Task material:
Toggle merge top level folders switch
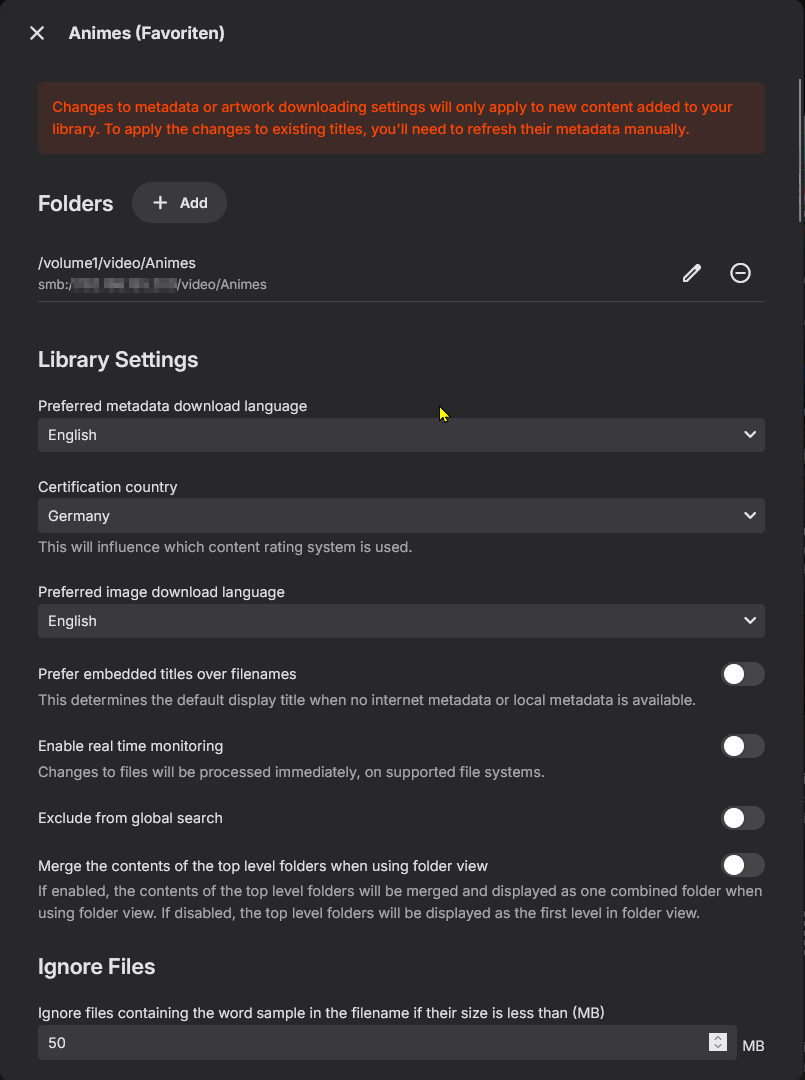Viewport: 805px width, 1080px height. (x=743, y=865)
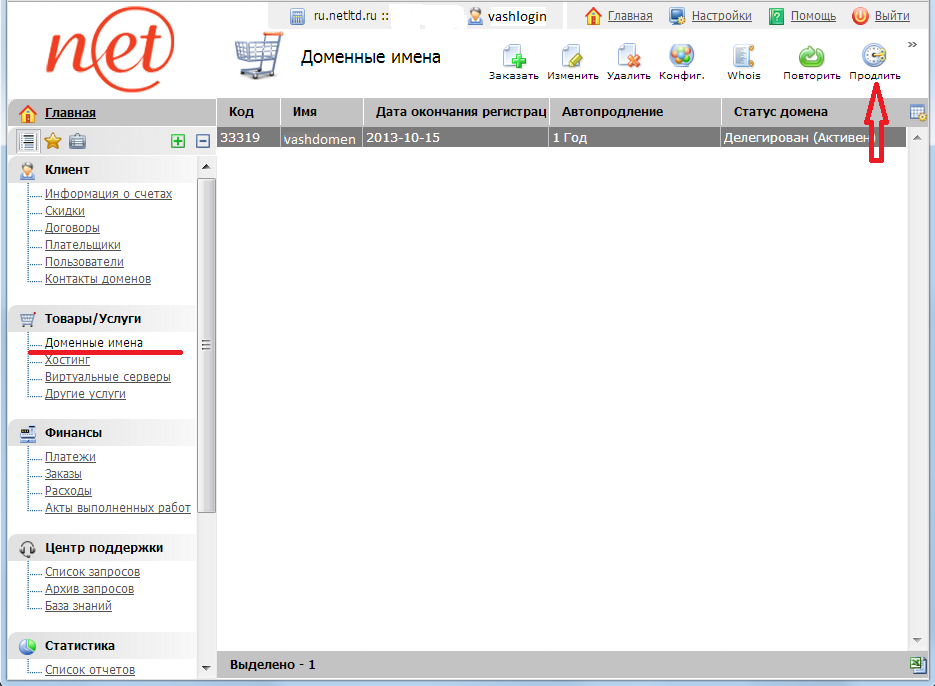This screenshot has width=935, height=686.
Task: Export table using bottom-right Excel icon
Action: pyautogui.click(x=917, y=664)
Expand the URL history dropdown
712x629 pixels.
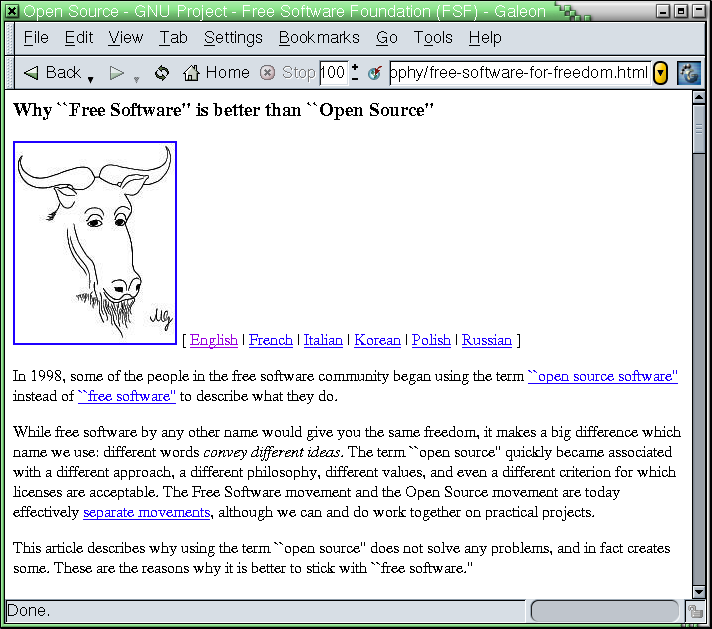click(x=660, y=72)
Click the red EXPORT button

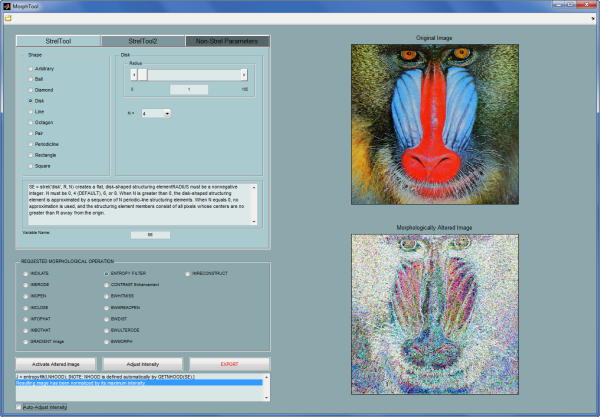pyautogui.click(x=229, y=363)
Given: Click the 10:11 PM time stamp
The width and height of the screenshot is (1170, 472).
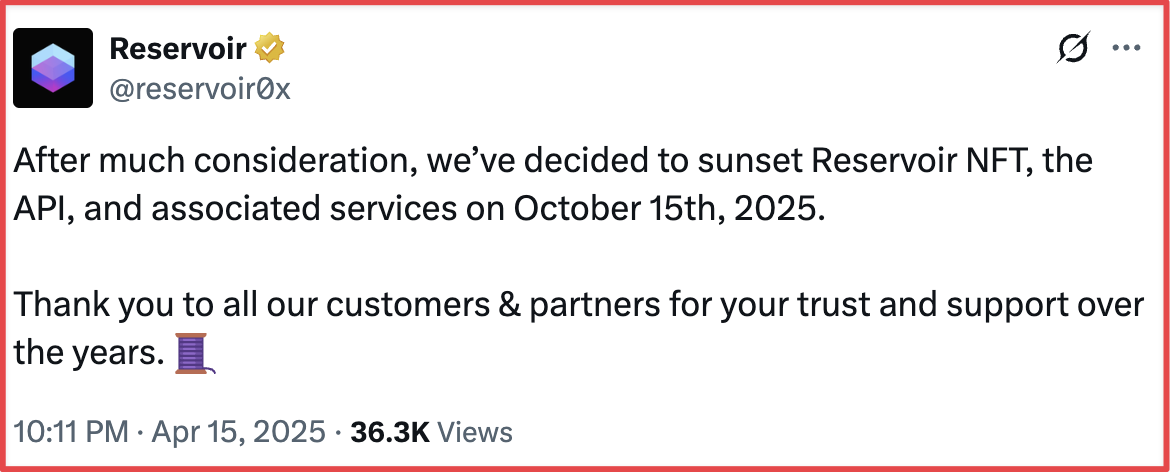Looking at the screenshot, I should click(x=71, y=432).
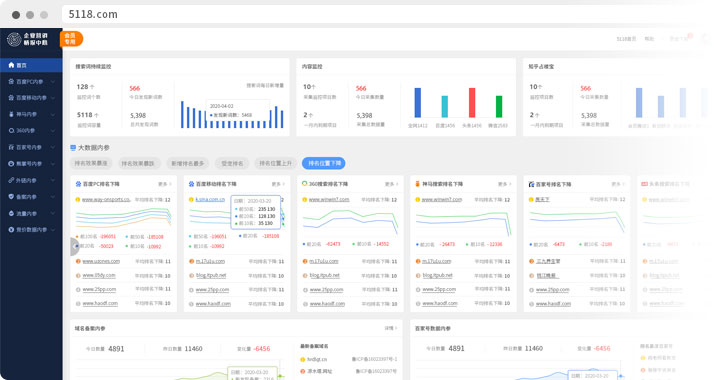Click the 备案内参 shield icon
Viewport: 714px width, 380px height.
click(11, 197)
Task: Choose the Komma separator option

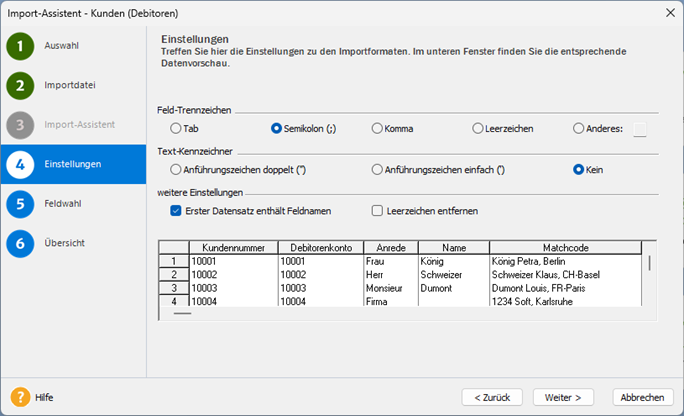Action: pyautogui.click(x=377, y=129)
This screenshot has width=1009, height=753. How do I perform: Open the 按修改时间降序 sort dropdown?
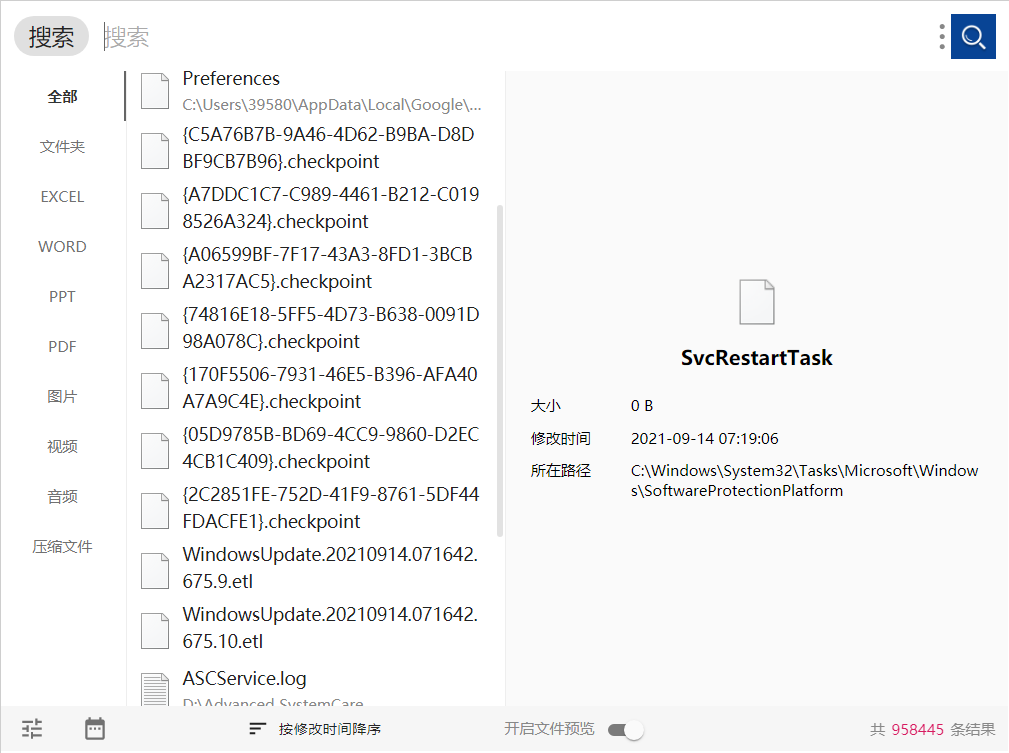coord(316,729)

What this task involves: Drop the images, then copy the data exactly.

Answer area:
Toggle merge top level folders switch
Viewport: 805px width, 1080px height. (x=743, y=865)
This screenshot has width=935, height=686.
Task: Export table using bottom-right Excel icon
Action: pyautogui.click(x=917, y=664)
Expand the URL history dropdown
712x629 pixels.
click(x=660, y=72)
Click the red EXPORT button

pyautogui.click(x=229, y=363)
Given: Click the 10:11 PM time stamp
The width and height of the screenshot is (1170, 472).
Looking at the screenshot, I should click(x=71, y=432).
Click the 备案内参 shield icon
Viewport: 714px width, 380px height.
click(11, 197)
Task: Choose the Komma separator option

Action: pyautogui.click(x=377, y=129)
This screenshot has width=1009, height=753. How do I perform: Open the 按修改时间降序 sort dropdown?
coord(316,729)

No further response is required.